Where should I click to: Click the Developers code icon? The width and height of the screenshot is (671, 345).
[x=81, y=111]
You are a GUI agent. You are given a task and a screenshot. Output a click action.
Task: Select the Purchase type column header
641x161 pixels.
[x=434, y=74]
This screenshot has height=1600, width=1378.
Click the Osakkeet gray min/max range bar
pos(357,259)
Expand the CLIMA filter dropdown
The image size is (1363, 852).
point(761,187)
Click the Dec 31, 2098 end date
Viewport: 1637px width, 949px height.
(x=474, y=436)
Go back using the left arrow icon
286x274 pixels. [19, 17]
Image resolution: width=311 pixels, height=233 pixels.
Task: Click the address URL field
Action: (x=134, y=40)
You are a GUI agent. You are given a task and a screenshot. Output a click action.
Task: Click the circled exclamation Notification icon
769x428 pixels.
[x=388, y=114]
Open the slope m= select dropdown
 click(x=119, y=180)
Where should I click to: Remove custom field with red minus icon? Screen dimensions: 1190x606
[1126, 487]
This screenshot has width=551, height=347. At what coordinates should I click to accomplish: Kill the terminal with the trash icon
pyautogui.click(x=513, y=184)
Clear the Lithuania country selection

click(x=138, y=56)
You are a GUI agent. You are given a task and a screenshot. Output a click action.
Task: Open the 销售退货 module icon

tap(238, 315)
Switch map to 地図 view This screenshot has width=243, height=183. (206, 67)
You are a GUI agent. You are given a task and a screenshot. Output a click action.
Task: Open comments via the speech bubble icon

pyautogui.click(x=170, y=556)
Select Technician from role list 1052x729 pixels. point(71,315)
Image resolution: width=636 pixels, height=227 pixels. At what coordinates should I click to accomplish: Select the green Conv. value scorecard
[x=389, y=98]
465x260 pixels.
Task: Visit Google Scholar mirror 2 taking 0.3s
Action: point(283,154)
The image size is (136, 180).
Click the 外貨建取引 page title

§ §

TASK TO COMPLETE >>
Every record above is to be written out exactly.

EXPECTED ANSWER >>
Where should I click to: Click the Developers code icon? The width and height of the screenshot is (671, 345).
[x=81, y=111]
You are a GUI agent. You are given a task and a screenshot. Output a click action.
Task: Select the Purchase type column header
641x161 pixels.
[x=434, y=74]
This screenshot has height=1600, width=1378.
Click the Osakkeet gray min/max range bar
pos(357,259)
Expand the CLIMA filter dropdown
The image size is (1363, 852).
point(761,187)
Click the Dec 31, 2098 end date
Viewport: 1637px width, 949px height.
(x=474, y=436)
Go back using the left arrow icon
286x274 pixels. [19, 17]
Image resolution: width=311 pixels, height=233 pixels.
Task: Click the address URL field
Action: (x=134, y=40)
You are a GUI agent. You are given a task and a screenshot. Output a click action.
Task: Click the circled exclamation Notification icon
769x428 pixels.
[x=388, y=114]
Open the slope m= select dropdown
 click(x=119, y=180)
Where should I click to: Remove custom field with red minus icon? Screen dimensions: 1190x606
[1126, 487]
This screenshot has width=551, height=347. At what coordinates should I click to accomplish: Kill the terminal with the trash icon
pyautogui.click(x=513, y=184)
Clear the Lithuania country selection

click(x=138, y=56)
You are a GUI agent. You are given a task and a screenshot. Output a click action.
Task: Open the 销售退货 module icon

tap(238, 315)
Switch map to 地図 view This screenshot has width=243, height=183. (206, 67)
You are a GUI agent. You are given a task and a screenshot. Output a click action.
Task: Open comments via the speech bubble icon

pyautogui.click(x=170, y=556)
Select Technician from role list 1052x729 pixels. point(71,315)
Image resolution: width=636 pixels, height=227 pixels. At what coordinates should I click to accomplish: Select the green Conv. value scorecard
[x=389, y=98]
465x260 pixels.
Task: Visit Google Scholar mirror 2 taking 0.3s
Action: point(283,154)
The image size is (136, 180).
Click the 外貨建取引 page title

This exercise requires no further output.